読解本文:
--

ついでに、夢を語るということについて -海士町

2012-03-26 18:27:28 | 旅の記憶
 海士町ついでに考えさせられた、青少年が「夢を語る」ということについて。
 いまこの島では中学生が夢語りをするステージが用意されている。そのことが、教育施策として、推進されてもいた。島では、夢を語りにくいのが今のご時世。島に生まれたということだけで、あきらめなければならないことがたくさんある、というのが島に生まれたゼミ生イトウくんの嘆きでもある。
 その夢語りの場で、子どもたちの半分は福祉職を夢としてかかげるらしい。地元に帰ってくる可能性が高いからだろうか。また意欲的なとりくみで有名な高校では、キャリア教育にも力が入れられていて、次々とビックネームがよばれている。わが大学のオカザキ先生経由で、バングラディシュのユヌスさんのメッセージまでとどけられていたのはびっくりした。

 でも、とくに地の人々からすると、なにか違和感がある、ということらしい。たしかに「夢」って、内側からうかびあがってくるもので、語らなければならないものじゃない。そのとりくみが注目され、大人のまなざしが集まるほどに、もしかしたら自然体をこえて、大人の期待する何かをつくりはじめなければならなくなってしまうかもしれない。「オレなんて、中学高校のころはふらふらしていたよ。それじゃいけないのか?」という声もあった。そうだよなあ。

 うーむ。教育ってほんとむずかしい。「思い」を教育することができるのだろうか。

--

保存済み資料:
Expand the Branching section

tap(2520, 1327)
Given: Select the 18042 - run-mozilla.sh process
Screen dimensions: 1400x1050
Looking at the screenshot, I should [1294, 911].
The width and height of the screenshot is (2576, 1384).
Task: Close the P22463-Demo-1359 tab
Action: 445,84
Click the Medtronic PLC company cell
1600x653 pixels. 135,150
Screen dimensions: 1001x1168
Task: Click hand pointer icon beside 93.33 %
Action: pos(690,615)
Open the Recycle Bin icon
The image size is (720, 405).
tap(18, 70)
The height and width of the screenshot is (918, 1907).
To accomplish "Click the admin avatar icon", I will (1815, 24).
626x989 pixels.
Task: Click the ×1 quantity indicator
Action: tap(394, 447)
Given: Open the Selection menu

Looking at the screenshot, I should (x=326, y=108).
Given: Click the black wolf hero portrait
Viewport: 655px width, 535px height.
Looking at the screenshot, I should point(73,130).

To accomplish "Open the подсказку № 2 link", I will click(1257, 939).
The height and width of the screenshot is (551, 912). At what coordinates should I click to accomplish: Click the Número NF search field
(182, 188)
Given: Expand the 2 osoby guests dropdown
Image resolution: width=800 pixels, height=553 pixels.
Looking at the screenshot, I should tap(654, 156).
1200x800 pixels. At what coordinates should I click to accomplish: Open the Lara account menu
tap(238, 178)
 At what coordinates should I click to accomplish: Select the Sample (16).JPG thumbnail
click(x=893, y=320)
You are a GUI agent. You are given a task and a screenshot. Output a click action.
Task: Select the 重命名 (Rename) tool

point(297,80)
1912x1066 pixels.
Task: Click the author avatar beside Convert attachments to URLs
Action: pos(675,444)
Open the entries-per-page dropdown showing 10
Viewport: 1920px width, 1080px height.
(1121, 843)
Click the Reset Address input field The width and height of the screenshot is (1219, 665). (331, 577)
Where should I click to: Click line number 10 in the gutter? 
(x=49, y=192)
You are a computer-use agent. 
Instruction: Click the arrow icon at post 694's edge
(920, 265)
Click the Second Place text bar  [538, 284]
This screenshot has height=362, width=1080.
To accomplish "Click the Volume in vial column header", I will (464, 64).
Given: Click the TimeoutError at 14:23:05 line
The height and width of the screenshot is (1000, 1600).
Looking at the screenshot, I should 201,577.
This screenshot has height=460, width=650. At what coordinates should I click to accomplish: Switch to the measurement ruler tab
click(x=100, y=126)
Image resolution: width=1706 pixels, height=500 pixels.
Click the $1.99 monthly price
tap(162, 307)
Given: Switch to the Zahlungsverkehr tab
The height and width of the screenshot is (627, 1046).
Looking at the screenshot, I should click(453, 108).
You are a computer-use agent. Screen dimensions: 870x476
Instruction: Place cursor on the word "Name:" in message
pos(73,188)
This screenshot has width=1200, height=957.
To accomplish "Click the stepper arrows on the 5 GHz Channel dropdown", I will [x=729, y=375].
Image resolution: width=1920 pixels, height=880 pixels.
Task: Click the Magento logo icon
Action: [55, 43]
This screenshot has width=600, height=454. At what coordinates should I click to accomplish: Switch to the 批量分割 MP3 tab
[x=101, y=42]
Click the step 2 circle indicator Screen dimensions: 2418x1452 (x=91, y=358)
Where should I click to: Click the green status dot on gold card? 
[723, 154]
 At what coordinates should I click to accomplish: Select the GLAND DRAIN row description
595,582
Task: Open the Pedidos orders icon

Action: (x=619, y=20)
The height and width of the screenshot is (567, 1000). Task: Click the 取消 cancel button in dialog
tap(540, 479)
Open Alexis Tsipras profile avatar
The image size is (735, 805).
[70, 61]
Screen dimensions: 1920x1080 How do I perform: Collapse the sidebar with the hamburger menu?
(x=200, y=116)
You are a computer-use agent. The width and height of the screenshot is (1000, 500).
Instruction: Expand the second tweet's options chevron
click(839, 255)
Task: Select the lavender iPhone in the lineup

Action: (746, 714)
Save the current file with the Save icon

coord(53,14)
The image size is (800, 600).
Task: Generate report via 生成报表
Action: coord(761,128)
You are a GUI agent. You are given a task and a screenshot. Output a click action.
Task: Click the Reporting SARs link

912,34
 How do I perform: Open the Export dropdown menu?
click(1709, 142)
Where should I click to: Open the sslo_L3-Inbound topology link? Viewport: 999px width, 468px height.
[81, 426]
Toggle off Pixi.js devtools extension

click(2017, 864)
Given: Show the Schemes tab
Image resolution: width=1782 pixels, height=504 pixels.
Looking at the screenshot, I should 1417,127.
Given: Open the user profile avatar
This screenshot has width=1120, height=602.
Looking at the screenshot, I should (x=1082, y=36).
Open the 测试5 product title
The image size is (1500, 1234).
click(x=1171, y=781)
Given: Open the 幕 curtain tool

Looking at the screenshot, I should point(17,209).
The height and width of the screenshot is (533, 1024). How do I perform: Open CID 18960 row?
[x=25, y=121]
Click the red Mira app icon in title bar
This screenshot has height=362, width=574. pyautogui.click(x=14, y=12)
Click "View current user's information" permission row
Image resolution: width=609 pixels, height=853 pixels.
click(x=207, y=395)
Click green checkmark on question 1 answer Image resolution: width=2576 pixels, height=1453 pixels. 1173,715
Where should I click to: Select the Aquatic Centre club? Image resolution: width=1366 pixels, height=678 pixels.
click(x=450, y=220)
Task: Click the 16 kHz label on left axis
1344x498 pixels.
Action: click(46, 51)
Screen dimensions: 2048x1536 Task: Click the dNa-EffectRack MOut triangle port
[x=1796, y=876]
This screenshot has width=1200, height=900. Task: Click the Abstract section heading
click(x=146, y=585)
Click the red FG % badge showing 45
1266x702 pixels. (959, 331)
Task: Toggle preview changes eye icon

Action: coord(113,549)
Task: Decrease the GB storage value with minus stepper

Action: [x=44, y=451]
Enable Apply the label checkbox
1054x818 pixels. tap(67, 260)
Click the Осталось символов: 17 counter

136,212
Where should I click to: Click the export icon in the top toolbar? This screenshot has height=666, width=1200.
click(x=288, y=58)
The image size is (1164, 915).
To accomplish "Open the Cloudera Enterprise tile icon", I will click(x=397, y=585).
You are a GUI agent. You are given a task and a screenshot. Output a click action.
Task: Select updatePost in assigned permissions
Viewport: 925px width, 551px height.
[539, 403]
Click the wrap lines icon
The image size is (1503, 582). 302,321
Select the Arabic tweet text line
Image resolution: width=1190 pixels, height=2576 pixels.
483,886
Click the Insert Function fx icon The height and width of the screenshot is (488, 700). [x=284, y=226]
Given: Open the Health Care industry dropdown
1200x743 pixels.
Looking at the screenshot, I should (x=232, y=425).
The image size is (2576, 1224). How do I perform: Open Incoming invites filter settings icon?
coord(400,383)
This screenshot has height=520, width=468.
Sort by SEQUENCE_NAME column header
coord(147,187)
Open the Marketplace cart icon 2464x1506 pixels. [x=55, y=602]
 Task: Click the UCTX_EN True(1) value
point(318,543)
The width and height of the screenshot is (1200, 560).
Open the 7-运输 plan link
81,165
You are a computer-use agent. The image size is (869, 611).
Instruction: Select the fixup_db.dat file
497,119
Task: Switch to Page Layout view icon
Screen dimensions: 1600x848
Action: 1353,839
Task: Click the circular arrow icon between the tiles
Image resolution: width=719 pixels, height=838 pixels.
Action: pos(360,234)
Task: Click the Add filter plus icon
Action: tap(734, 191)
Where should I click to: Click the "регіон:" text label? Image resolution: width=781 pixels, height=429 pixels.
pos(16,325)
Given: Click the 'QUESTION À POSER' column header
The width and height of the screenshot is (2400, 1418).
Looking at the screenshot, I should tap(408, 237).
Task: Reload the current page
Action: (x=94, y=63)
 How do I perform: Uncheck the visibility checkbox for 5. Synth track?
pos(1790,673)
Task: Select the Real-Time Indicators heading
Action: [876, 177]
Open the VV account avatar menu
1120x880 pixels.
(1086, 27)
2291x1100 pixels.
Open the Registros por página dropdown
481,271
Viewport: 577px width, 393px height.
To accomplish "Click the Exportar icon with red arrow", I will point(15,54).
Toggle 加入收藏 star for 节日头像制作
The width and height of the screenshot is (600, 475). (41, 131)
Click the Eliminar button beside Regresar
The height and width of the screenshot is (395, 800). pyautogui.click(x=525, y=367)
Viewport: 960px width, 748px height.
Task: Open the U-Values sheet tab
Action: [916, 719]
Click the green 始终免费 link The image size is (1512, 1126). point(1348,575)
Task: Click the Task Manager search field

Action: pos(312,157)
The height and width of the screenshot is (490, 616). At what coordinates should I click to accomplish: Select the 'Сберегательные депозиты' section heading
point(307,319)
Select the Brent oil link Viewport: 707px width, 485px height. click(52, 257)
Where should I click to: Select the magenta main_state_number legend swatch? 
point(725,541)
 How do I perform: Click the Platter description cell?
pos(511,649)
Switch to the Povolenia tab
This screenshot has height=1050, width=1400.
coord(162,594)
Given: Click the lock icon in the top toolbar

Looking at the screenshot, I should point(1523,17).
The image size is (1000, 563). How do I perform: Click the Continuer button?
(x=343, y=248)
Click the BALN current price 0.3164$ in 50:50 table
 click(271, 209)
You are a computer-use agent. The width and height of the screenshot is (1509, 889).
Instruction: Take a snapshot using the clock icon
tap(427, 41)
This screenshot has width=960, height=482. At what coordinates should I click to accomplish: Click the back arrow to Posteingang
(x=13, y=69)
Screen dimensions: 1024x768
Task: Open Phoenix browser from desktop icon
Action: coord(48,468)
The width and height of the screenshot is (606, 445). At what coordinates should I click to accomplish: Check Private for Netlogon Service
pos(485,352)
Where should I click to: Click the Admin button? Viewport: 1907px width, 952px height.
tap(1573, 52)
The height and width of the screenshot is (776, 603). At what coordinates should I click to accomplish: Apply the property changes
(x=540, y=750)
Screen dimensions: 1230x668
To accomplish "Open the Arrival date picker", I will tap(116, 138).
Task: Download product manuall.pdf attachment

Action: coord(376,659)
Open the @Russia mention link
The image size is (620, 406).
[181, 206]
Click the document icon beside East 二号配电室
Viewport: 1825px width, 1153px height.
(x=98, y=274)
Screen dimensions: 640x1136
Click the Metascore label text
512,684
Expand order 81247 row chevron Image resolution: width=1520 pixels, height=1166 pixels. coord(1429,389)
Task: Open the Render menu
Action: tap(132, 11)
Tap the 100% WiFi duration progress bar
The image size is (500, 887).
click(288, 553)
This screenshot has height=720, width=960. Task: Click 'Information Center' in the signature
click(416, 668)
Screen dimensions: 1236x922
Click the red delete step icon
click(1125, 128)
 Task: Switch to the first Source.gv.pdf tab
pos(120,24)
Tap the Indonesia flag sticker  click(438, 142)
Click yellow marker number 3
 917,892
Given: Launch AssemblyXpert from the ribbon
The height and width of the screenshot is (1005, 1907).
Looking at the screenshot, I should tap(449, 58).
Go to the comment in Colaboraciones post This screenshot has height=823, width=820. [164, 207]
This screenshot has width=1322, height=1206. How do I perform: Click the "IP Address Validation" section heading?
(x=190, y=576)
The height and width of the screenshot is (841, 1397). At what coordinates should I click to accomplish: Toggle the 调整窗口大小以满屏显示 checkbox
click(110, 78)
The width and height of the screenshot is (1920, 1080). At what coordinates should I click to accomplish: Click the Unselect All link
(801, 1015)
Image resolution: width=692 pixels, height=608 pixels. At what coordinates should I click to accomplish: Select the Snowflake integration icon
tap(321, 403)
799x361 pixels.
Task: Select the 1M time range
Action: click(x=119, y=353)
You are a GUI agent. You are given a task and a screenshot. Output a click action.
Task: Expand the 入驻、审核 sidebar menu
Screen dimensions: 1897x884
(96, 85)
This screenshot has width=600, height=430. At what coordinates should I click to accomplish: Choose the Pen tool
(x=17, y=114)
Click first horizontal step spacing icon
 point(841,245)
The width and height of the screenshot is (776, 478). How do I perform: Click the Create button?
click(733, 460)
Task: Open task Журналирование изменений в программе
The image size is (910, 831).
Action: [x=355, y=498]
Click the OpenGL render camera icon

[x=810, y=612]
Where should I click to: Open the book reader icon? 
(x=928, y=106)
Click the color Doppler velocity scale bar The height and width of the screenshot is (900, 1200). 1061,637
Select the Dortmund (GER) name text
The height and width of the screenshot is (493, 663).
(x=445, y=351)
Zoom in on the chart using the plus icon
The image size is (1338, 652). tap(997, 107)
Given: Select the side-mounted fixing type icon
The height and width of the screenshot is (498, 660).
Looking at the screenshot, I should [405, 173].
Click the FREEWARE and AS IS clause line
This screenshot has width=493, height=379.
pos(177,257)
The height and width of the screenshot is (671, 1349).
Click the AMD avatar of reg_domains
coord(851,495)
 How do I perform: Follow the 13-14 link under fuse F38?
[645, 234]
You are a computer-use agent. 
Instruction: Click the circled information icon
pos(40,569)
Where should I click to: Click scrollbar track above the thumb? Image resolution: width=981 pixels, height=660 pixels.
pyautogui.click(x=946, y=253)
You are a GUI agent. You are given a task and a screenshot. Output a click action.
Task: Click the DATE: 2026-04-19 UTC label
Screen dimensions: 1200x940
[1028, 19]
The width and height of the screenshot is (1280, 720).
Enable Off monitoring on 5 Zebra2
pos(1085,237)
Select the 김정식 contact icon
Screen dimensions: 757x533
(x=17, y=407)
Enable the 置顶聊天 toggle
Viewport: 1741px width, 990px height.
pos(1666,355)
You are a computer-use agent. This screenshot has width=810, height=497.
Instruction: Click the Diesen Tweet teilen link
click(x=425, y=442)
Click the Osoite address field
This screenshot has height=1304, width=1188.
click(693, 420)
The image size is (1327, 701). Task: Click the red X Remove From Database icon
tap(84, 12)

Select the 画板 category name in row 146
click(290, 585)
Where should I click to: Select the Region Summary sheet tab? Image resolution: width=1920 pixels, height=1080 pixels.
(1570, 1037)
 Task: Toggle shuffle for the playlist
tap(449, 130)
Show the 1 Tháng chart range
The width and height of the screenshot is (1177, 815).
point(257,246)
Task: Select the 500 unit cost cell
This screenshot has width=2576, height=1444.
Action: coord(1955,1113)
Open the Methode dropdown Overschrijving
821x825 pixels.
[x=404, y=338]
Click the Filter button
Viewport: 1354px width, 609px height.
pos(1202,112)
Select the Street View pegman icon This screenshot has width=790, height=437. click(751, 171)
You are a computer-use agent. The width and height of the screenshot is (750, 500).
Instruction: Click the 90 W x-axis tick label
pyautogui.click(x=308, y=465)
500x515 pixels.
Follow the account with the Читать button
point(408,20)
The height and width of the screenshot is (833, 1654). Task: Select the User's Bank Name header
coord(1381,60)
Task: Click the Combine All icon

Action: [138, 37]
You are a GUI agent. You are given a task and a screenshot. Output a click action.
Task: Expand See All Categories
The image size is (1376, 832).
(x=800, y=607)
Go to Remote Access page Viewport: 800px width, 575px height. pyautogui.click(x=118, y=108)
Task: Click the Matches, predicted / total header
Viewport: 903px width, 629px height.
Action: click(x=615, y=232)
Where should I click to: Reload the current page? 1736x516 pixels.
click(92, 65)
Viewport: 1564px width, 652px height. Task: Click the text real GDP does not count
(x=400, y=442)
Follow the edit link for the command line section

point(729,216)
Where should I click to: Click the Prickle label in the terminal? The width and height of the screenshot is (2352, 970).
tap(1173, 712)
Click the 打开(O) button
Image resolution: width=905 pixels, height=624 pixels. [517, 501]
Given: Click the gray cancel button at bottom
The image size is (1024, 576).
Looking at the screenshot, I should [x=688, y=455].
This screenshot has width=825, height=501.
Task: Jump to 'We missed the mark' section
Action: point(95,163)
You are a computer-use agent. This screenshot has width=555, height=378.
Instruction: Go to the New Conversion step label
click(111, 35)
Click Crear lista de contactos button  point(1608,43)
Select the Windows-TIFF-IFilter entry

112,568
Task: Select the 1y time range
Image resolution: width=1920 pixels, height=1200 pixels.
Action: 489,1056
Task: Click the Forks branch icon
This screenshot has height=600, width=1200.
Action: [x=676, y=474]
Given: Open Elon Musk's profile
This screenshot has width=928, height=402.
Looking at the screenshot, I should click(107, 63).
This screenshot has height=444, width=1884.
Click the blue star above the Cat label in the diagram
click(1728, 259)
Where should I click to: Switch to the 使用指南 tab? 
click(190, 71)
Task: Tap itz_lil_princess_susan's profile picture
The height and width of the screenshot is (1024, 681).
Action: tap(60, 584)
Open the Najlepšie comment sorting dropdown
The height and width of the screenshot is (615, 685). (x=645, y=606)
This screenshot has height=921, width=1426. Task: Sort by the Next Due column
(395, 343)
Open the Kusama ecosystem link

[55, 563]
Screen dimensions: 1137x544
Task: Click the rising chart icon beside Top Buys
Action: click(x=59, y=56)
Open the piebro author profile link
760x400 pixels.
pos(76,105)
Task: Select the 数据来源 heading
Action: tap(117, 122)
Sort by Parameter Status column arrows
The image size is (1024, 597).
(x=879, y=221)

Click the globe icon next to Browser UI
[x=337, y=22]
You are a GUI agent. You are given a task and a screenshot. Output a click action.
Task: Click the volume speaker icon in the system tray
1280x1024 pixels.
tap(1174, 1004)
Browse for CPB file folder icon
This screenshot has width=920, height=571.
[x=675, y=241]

--

課題の説明: 海士町の中学生の「夢語り」を扱った本文について、最後の一文の直後から続きを書け。 この資料は参照しなくてよい。

解答結果:
 ちなみに「夢」に近いので言えば、昔そういえば、まちづくりやる若い仲間たちと「ほらふき大会」はよくしていたな。うん、「ほら」のほうが、なんだか健康的なのでは?できるかどうかわからない。半分本気だけどかなり、ほら。でも、いっちゃえ。でもそれを大声でいって、それを笑ってしっかり聞いてくれる仲間や関係があって。そういう信頼関係の下地こそが、大事なことなのかもしれない。夢を語る子どもたちは、私の夢を聞いてくれてありがとう、と思っているのかな。聞いた大人たちは、その夢を語ってくれてありがとう、と思っているのかな。そういう意味では、子どもたちの夢は、子どもと大人がともにつくっていくものなのかもしれない。それを外からうかがい知るのはなかなか難しいことだよな、とも思う。

島には、「人生」と「ほんもの」がつまっていた。

2012-03-26 13:34:26 | 旅の記憶
 この3月、3つ目の旅先は、島根県海士町。島のまちづくり×地元学の視点で海士町の集落支援員制度についての卒論を書いたイトウくんが現地で卒論発表会をさせていただくのに便乗して、私も海士町入りした。海士町はいまやIターン人気日本一の島だ。人口2200人、うちIターン人口がすでに1割をこえている。町長以下役場職員の身銭をきった改革、Iターン誘致への斬新な発想や投資、高校改革はじめ教育への多面的な尽力。そんなまちづくりをしているところでなければ、私は隠岐の島に一生のうちに行く機会を得ただろうか。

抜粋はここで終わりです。